**Task requirements:**
Please reproduce the lines from the one containing "Given: Click the" through the end of the data below exactly as they stand, and omit all pictures.

**** Record extracts ****

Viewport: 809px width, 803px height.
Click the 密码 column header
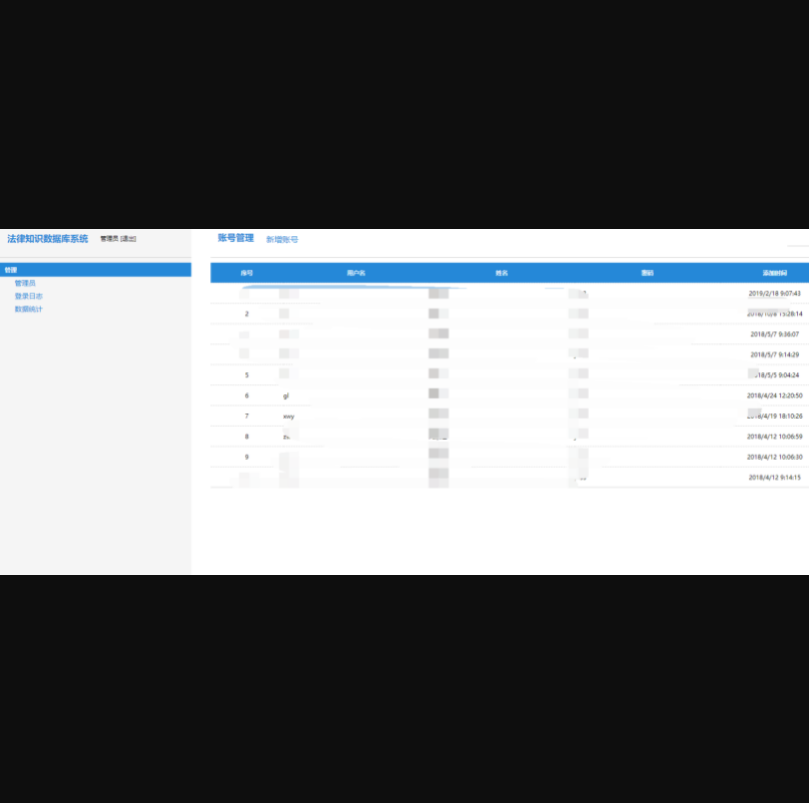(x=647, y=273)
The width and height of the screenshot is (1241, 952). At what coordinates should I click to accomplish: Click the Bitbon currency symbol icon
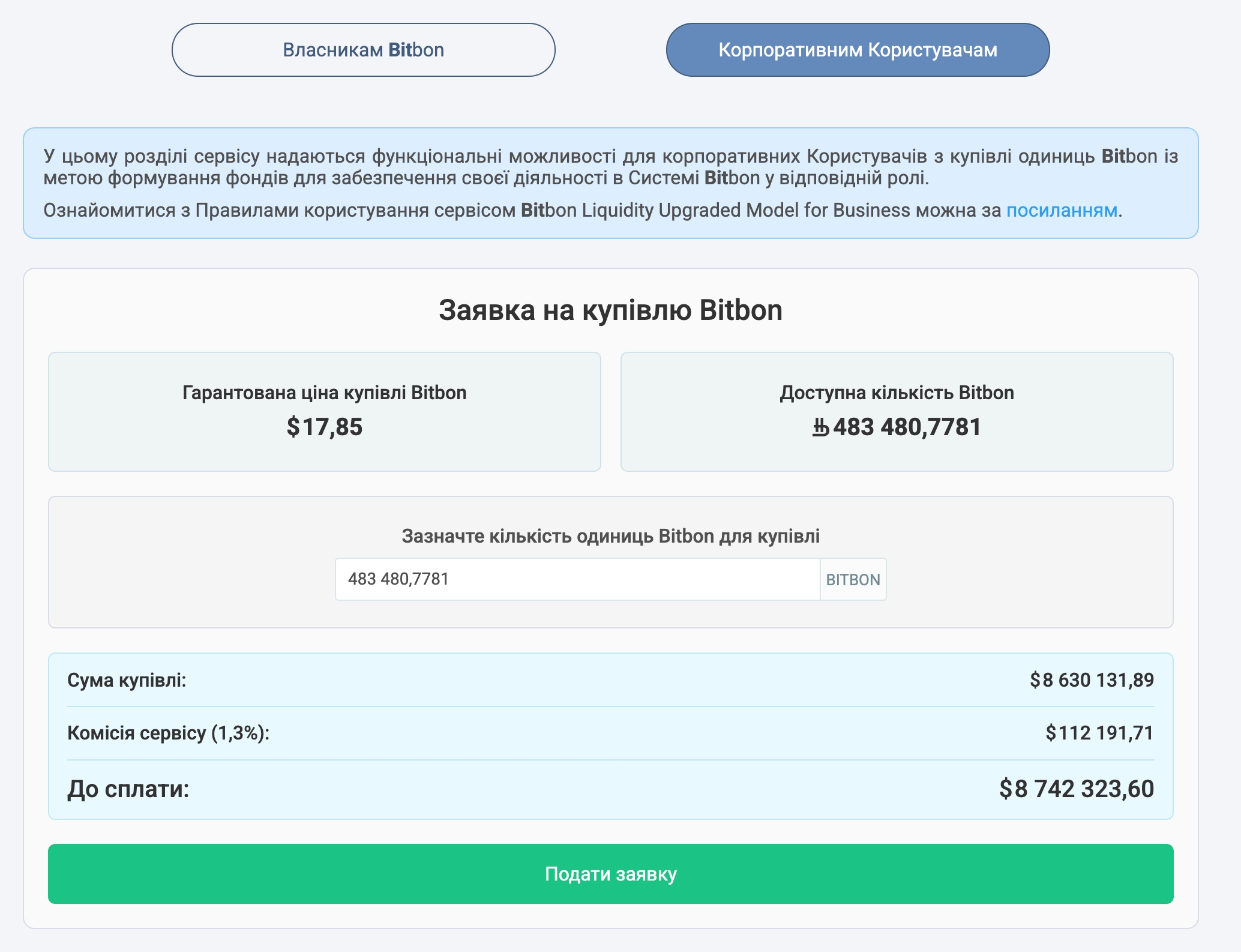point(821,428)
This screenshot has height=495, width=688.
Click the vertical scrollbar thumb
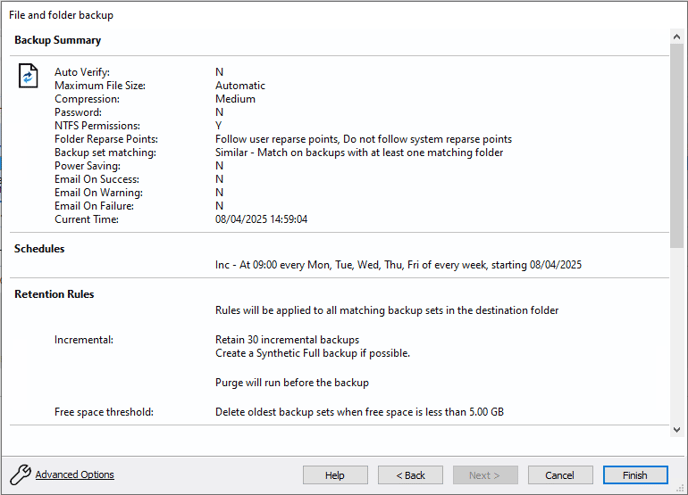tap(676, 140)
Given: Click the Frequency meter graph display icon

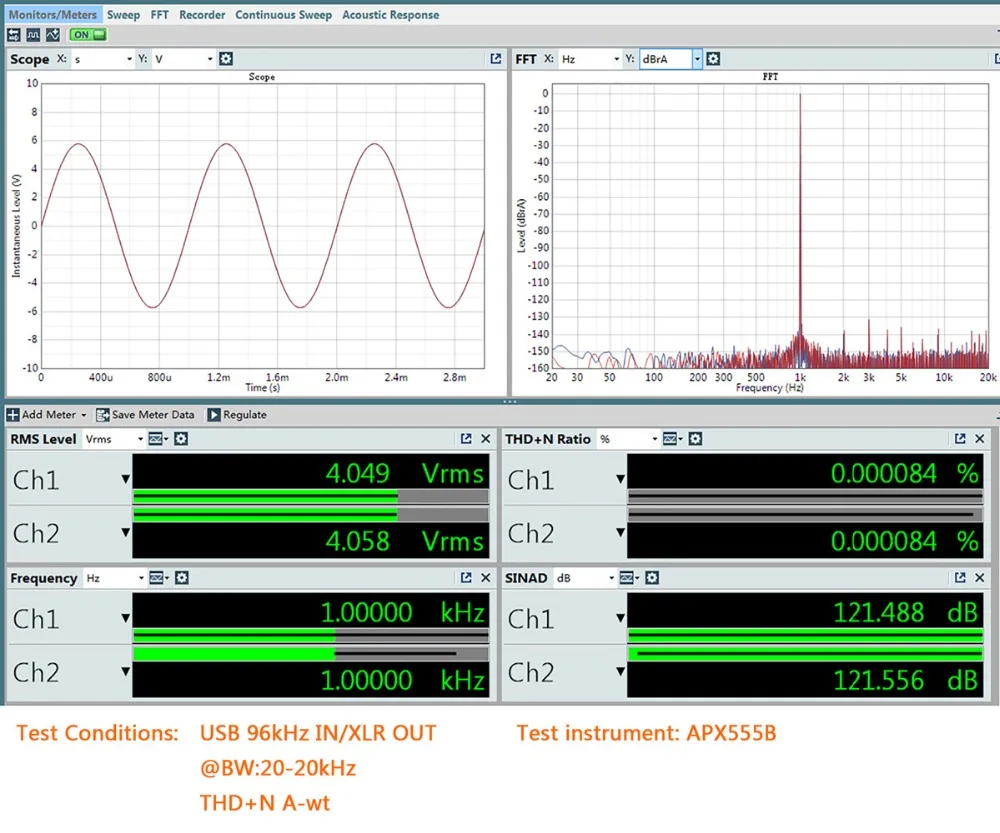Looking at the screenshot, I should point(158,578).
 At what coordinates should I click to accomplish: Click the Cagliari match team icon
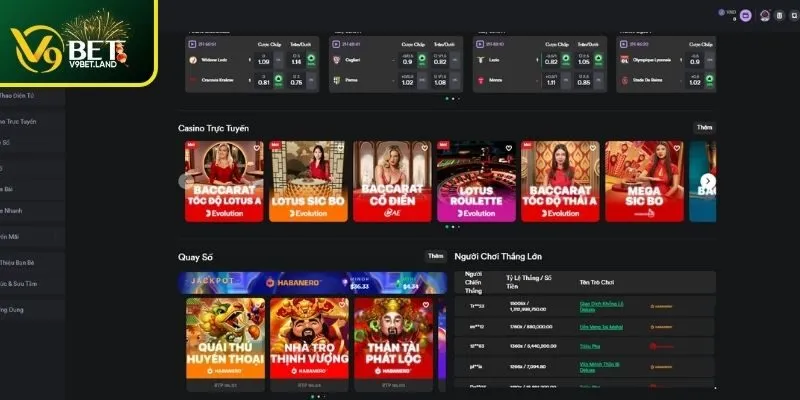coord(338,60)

****

**Exercise result:**
Given: Click the Frequency meter graph display icon

Looking at the screenshot, I should point(158,578).
 At what coordinates should I click to accomplish: Click the Cagliari match team icon
coord(338,60)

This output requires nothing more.